Covering 503 hectares, the Bonner Centre now encompasses seed production areas, seedling seed orchards, super-seedling plantations, and clonal archives, all of which contribute to the improvement of tree growth and fiber quality. The entire facility is situated on a glacial esker (a ridge of sand composed of sand and rock deposits from an ancient glacial Over).
The Bonner Centre was once actually used as a potato farm, Spruce Falls Power and Paper Company Limited (now Tembec Inc.) purchased the land in 1948. Spruce Falls gave the area to the Ontario government in 1976, when the Ontario Ministry of Natural Resources (OMNR) assumed forest regeneration responsibilities. The facility was given its name in recognition of Edward Bonner, a former chief forester for Spruce Falls who was largely responsible for its creation.

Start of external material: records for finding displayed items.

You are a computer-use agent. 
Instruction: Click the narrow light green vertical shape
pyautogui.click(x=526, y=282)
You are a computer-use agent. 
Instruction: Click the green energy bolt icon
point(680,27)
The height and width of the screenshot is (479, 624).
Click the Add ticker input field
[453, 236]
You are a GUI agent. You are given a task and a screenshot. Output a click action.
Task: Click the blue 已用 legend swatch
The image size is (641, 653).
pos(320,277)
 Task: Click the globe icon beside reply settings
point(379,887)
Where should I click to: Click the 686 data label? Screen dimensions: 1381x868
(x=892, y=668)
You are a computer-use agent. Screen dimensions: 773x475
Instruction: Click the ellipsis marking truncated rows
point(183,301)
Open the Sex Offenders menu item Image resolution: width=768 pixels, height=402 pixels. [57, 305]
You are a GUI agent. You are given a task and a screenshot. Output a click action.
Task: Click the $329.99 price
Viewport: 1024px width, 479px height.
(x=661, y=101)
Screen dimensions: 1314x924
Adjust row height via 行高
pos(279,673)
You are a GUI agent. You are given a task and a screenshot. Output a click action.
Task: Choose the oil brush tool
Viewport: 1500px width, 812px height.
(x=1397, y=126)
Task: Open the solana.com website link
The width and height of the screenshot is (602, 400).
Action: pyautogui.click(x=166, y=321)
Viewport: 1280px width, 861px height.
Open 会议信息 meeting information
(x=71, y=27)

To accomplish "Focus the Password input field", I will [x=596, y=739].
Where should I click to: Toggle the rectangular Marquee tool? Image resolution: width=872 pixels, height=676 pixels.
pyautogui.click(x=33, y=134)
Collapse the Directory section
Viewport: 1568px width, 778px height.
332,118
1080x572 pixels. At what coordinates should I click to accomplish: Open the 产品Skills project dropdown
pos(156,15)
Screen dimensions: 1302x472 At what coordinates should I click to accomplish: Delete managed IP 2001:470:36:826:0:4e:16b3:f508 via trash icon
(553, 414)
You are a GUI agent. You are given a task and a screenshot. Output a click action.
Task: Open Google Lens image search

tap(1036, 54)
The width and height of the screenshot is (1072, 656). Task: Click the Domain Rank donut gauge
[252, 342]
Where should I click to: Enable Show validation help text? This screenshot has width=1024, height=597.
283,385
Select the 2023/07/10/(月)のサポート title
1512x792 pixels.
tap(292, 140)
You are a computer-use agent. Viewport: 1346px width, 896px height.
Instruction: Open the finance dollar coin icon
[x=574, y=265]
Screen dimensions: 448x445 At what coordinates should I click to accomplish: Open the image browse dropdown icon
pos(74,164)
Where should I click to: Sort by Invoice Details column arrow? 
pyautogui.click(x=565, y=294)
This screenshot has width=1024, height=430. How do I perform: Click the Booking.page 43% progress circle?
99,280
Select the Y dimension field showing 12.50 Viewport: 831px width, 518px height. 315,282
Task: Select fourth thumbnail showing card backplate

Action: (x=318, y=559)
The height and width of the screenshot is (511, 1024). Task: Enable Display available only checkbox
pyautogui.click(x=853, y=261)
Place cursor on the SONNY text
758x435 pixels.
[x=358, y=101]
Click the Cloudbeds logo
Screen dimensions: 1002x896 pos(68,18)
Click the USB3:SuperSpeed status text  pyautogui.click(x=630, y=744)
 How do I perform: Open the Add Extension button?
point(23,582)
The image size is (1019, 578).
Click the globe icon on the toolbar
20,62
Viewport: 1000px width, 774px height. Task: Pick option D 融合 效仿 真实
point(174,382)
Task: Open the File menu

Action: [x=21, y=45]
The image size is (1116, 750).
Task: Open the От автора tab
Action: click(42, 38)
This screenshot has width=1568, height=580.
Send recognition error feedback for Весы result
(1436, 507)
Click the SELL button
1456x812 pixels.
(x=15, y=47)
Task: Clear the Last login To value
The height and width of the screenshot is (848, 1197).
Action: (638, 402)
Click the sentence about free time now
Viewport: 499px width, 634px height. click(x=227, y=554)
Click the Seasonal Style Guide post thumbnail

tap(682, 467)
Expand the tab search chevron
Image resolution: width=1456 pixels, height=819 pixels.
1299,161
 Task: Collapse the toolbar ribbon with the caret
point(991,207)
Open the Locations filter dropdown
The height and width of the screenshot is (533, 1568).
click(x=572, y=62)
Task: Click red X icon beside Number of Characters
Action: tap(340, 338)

In the mid 1990's, budget and staffing cutbacks at OMNR led to a hiatus in funding to, and maintenance of the Centre. Although the land is still owned by the Crown, the Forestry Research Partnership, which includes Tembec, the Canadian Forest Service, the Ontario Ministry of Natural Resources, and the Canadian Ecology Centre has taken over management of the entire complex, including the near priceless value manifest in over a half century of boreal forest regeneration history.